Systems-on-chip also contain several functions which involve globally distributing events or settings from parts of the system to other parts of the system. Examples are resets, interrupts, flow control information etc. These are usually not efficiently communicated using packetized messages on the system interconnect but are implemented using “global wires” that directly communicate these events or settings. Global wires require low and predictable latency, high reliability and efficient implementation. These signals cannot be made into packets and transported over other channels as that can cause delays and reduce their reliability.

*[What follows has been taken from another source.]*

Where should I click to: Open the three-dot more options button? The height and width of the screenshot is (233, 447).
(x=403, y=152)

Even though global wires are mostly just wires, there is often a small amount of logic in their construction that is necessary for their proper functioning. For example, an interrupt network will need OR gates added at merge points to combine interrupt signals from different sources into a single interrupt notification. A reset network can need synchronizers near its destinations to ensure that reset is asserted/deasserted in a clock-aligned manner. Flow control networks can have multiple sources and multiple destinations within the chip, and are expected to aggregate and convey a signal from all the sources to all the destinations. The implementation of global wires is usually left as a functional definition in the Register Transfer Layer (RTL) design and only when partitions go through Physical Design (PD) are the details of the implementation worked out.
A problem with global wires is that they are difficult to complete physical design as the structure of the network has to be entirely added late in the process. When a Network on Chip (NoC) is built, its logical structure is built to match the floorplan of the chip. This invention improves the process of building SoC by leveraging the logical structure of the NoC to help organize global wires, greatly reducing the physical design work needed. To do this, it is necessary to add to the NoC an unusual ability, the ability to process the signals contained in these global wires inside the routers.

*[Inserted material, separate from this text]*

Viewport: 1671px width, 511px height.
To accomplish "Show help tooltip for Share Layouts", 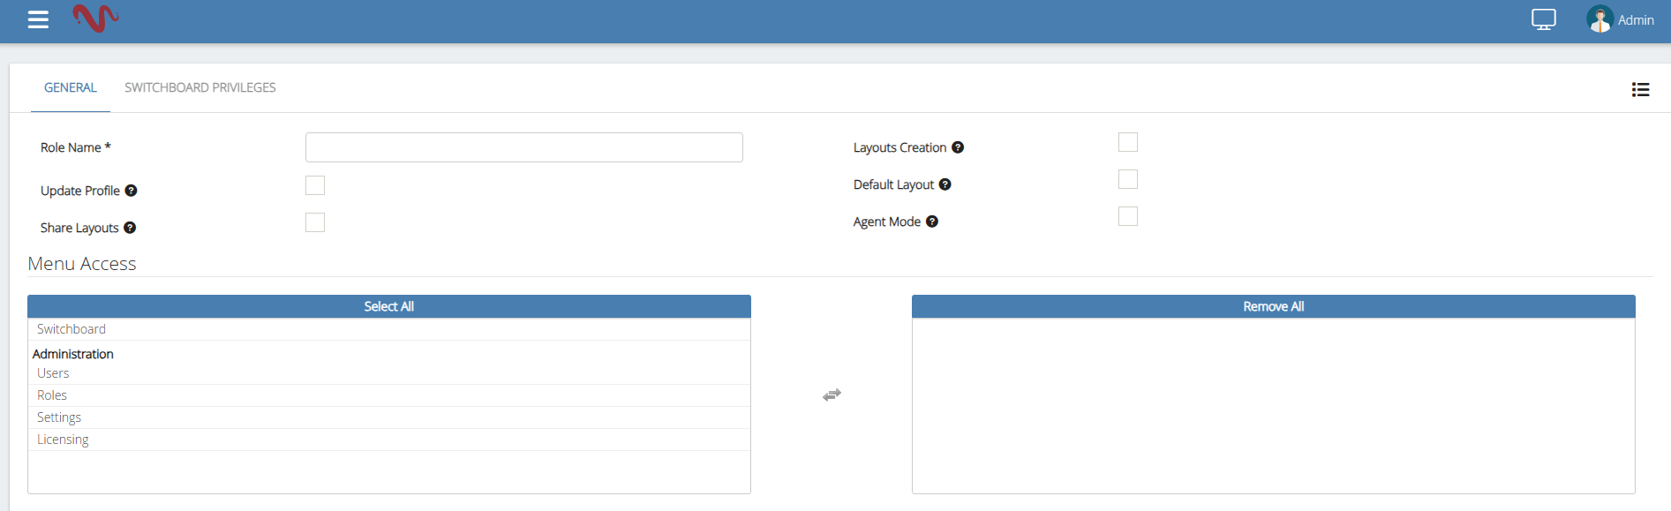I will click(130, 228).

By additionally making this processing of the global wires programmable, the functionality of the global networks becomes field-adjustable and spare resources for building global networks can be built into the product and enabled only when they are needed.
Aspects of the present disclosure are directed to a system that includes a control layer, and a Network on Chip (NoC) that includes a plurality of routers interconnected with packet transport wires and global support wires, the global support wires configured to distribute wired signal inputs to processing functions of the plurality of routers configured by the control layer, and where the control layer configures the processing functions of the plurality of routers.

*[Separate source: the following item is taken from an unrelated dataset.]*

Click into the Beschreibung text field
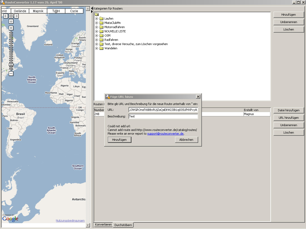The image size is (306, 229). 163,116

Additional aspects of the present disclosure may further be directed to a NoC that includes a plurality of routers interconnected with packet transport wires and global support wires, the global support wires configured to distribute wired signal inputs to processing functions of the plurality of routers configured by a control layer, and where the processing functions of the plurality of routers are configured by the control layer.
Further aspects of the present disclosure may further be directed to a method that includes configuring processing functions of a plurality of routers of the NoC through a control layer, wherein the plurality of routers are interconnected with packet transport wires and global support wires and distributing wired signal inputs to the processing functions of the plurality of routers via the global support wires.
FIGS. 1A and 1B illustrate examples of Bidirectional ring and 2D Mesh Network on Chip (NoC) topologies.
FIG. 2 illustrates an example of XY routing in a NoC having a two-dimensional mesh topology.
FIG. 3A illustrates a schematic representation of a system having a control layer and a NoC implementing structured reconfigurable wiring functions, in accordance with an example implementation.
FIG. 3B illustrates a schematic representation of a router having multiple CF blocks, in accordance with an example implementation.
FIG. 3C illustrates a schematic representation of a CF block, in accordance with an example implementation.
FIG. 4A illustrates an example usage of global support wires where signals from sources have to be ORed and passed to all the destinations. This illustrates an ad hoc realization of that signal distribution.
FIG. 4B illustrates an implementation of the global distribution from FIG. 4A using the example implementations described herein.
FIG. 5 illustrates a flowchart of a method for distributing the wired signal inputs to the processing functions of the routers, in accordance with an example implementation.
FIG. 6 illustrates a computer/server block diagram upon which the example implementations described herein may be implemented.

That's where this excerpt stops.